Belief BioMed (BBM) is an industry-leading, high-tech company that integrates the development, manufacturing and clinical application of gene therapy products. The company is committed to providing innovative and more effective gene therapies for genetic disorders, neurodegenerative diseases, age-related degenerative diseases and some major malignant diseases through safe and efficient virus vector technology. The company is headquartered in Shanghai, China, with offices or R&D and manufacturing centers in Beijing, Suzhou, Hong Kong and North Carolina, USA.

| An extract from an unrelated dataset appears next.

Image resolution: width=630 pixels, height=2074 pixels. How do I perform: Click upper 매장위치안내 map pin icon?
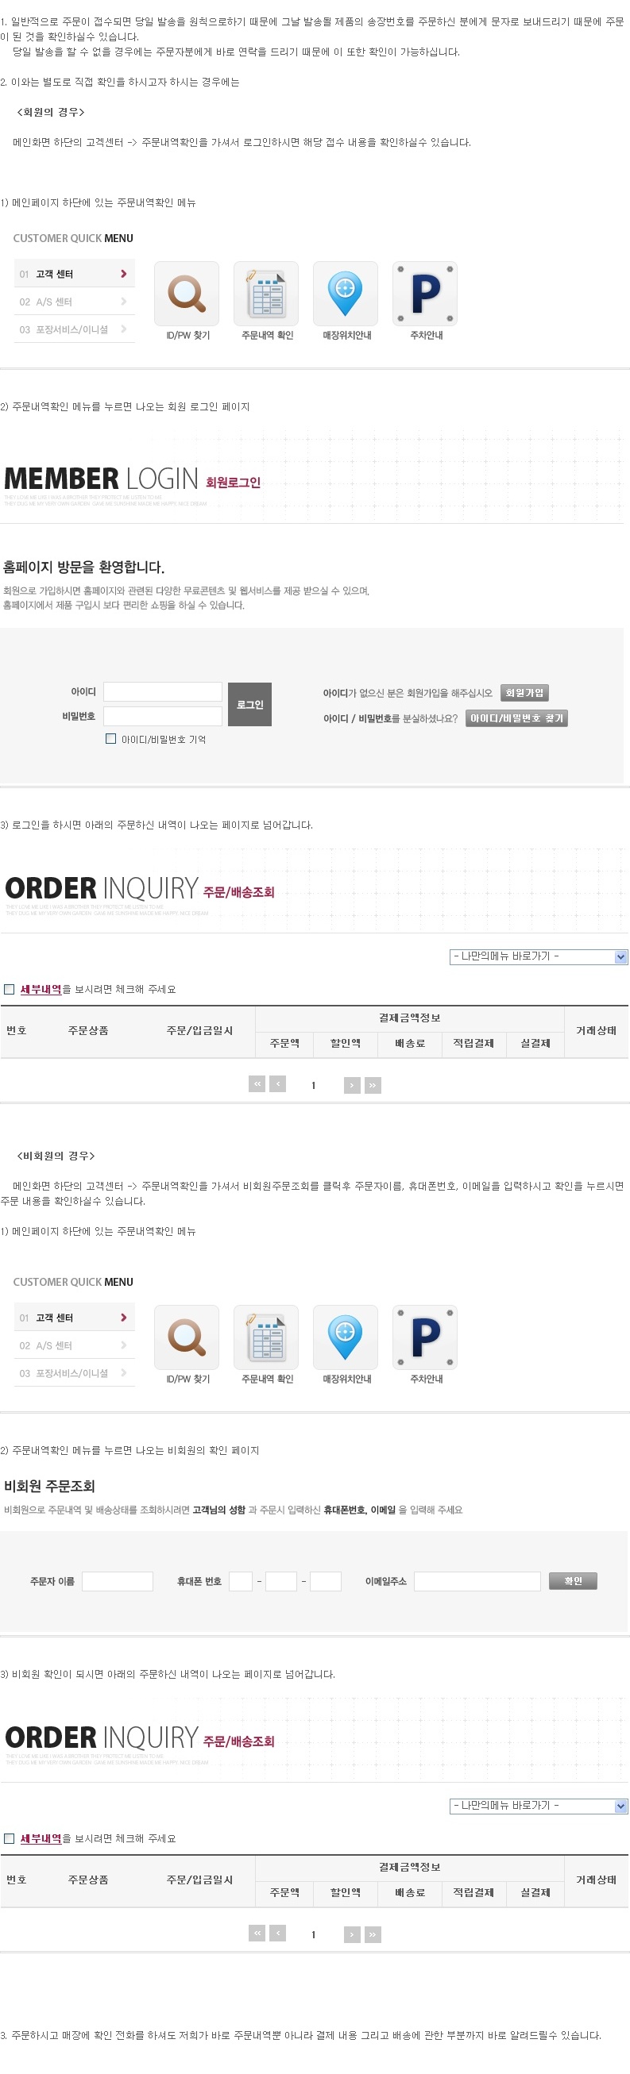(x=345, y=294)
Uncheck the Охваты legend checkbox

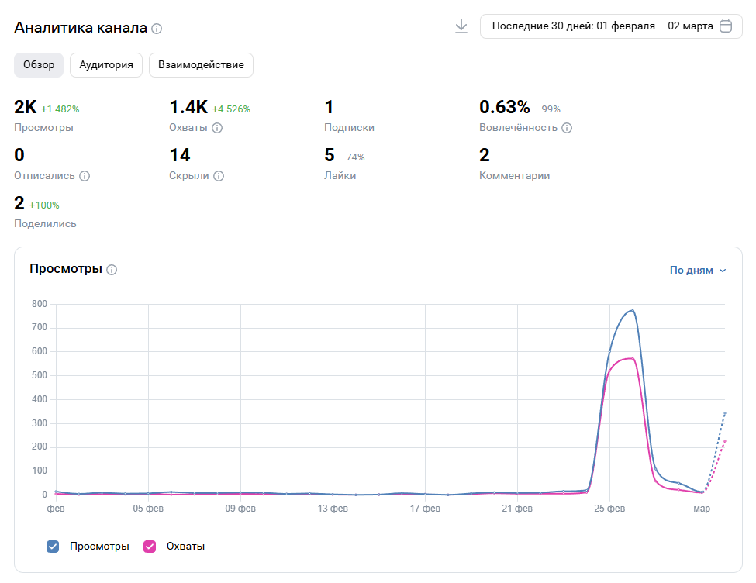point(150,547)
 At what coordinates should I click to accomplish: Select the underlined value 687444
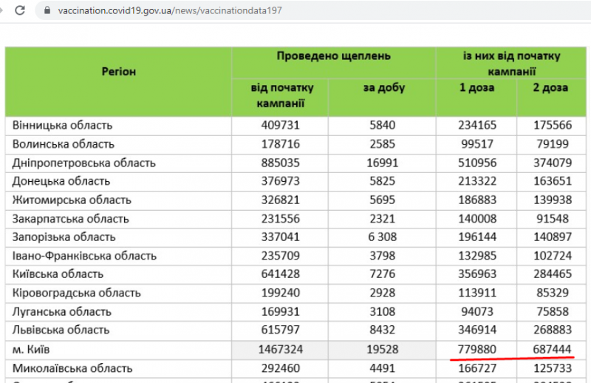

BBM has developed hundreds of key vector technologies and owns dozens of world-leading patented technologies, including the world-leading HEK293 cell suspension serum-free culture process and full-scale chromatography purification process, and has established the first commercial production platform for clinical used gene therapy drugs in China. The company has been building up its capabilities in a variety of fields including novel AAV capsids targeting different tissues, efficient transgene expression cassette design, advanced clinically-used vector manufacturing process, and innovative clinical development pathways. It has also established an extensive R&D pipeline covering a wide range of major, unmet clinical needs in therapeutic areas such as hemophilia, Parkinson's disease, arthritis, lysosomal storage disorders, hereditary neuromuscular diseases, oncology, ophthalmology, and degenerative diseases of the elderly. Several product pipelines have entered clinical studies or IND filings, and clinical data have been collected showing that the drug candidates have good safety and efficacy profiles.


The CTA for BBM-H901, an AAV gene therapy drug for prevention of bleeding in adult male patients with hemophilia B, which was independently developed and manufactured by Belief BioMed’s wholly owned subsidiary Shanghai Belief-Delivery BioMed Co., LTD., was officially approved by China National Medical Products Administration (NMPA). It is the first gene therapy under development for treatment of hemophilia, and the efficacy and safety data of the clinical study are so far very positive. In 2022, the results of clinical studies related to BBM-H901 were successively published in two prestigious international journals, i.e. The Lancet Haematology and New England Journal of Medicine. In the same year, BBM-H901 was granted Orphan Drug Designation (ODD) by U.S. Food and Drug Administration (FDA), and Breakthrough Therapy Designation (BTD) by China Center for Drug Evaluation (CDE), NMPA.